Stored items
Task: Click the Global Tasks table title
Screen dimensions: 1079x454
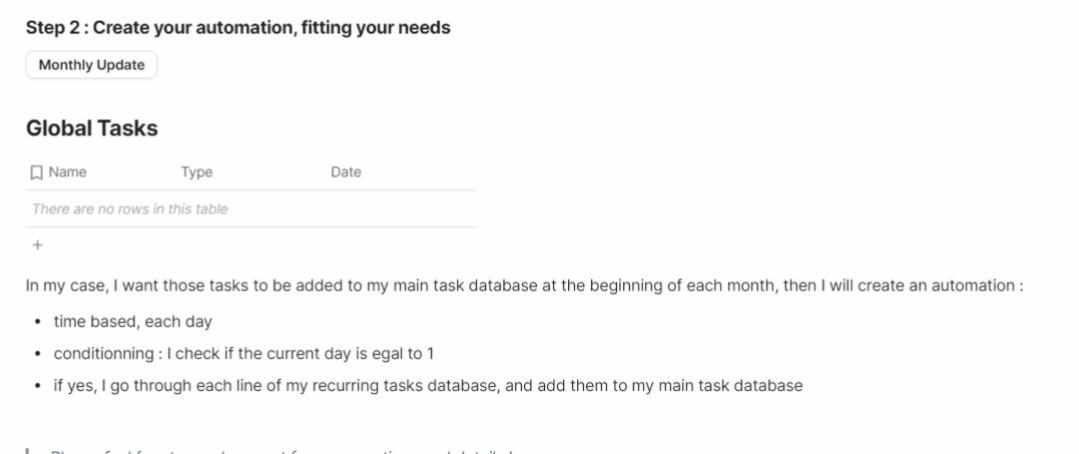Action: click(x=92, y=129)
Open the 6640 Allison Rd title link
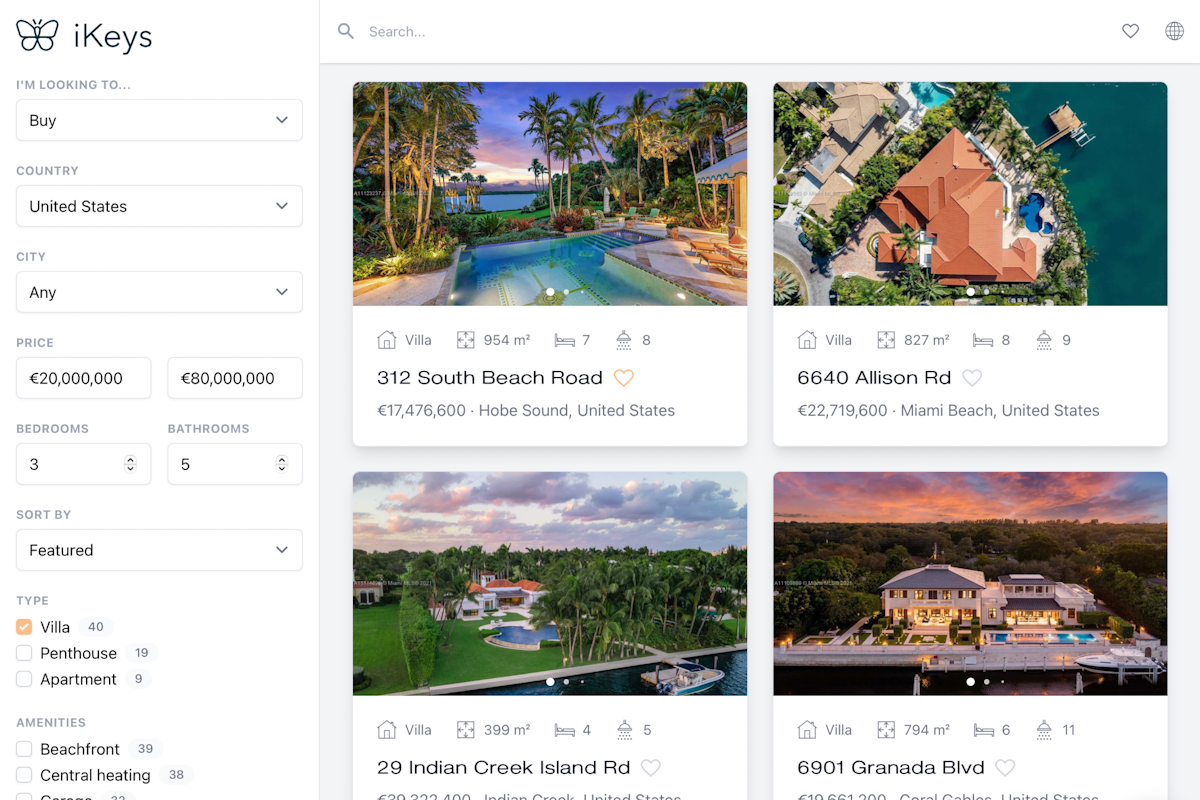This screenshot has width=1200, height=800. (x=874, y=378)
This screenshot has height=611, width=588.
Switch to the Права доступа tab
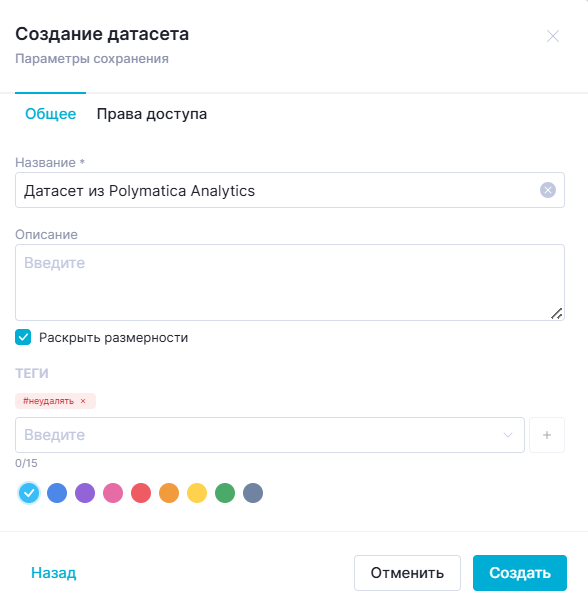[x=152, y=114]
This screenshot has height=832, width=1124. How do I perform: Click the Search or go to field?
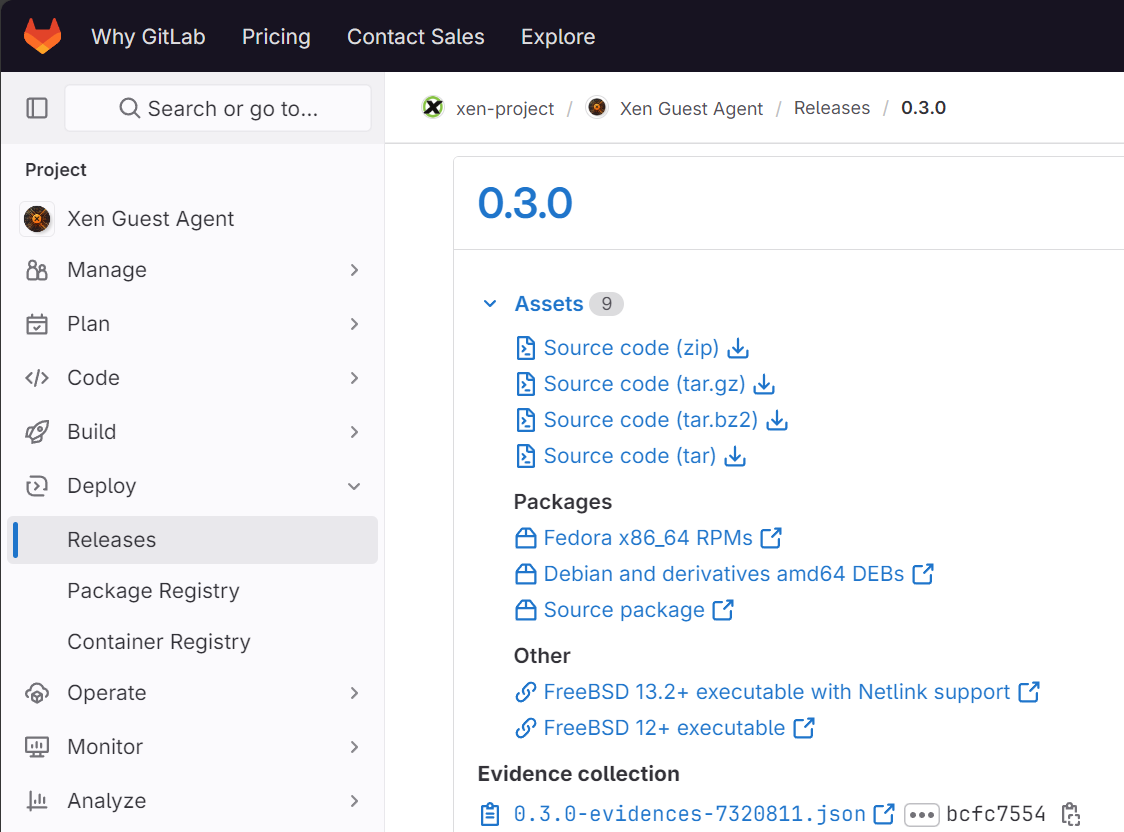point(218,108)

--

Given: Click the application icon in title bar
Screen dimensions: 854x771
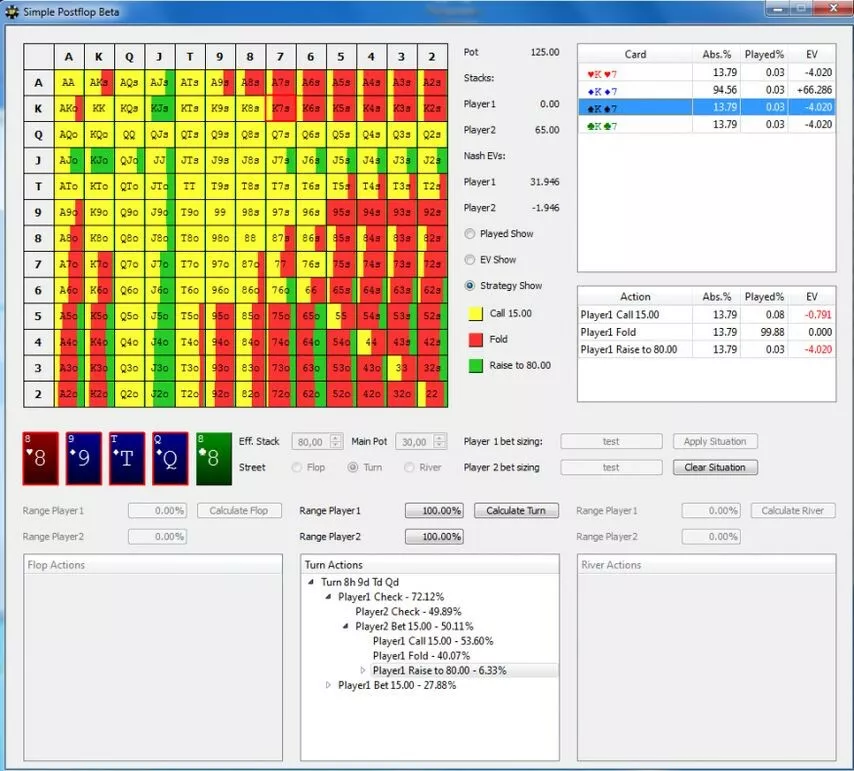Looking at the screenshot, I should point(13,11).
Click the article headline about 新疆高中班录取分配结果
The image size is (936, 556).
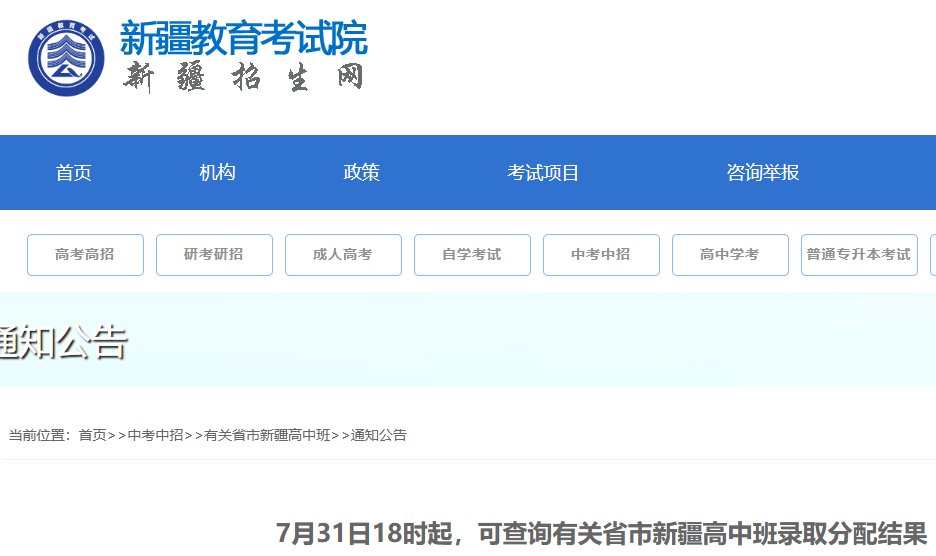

About this task
Look above for the line containing "Click the article headline about 新疆高中班录取分配结果" and the line containing "The image size is (936, 556).". Transcribe both, with the lines between them, exactly.

Answer for this exercise
Click the article headline about 新疆高中班录取分配结果
The image size is (936, 556).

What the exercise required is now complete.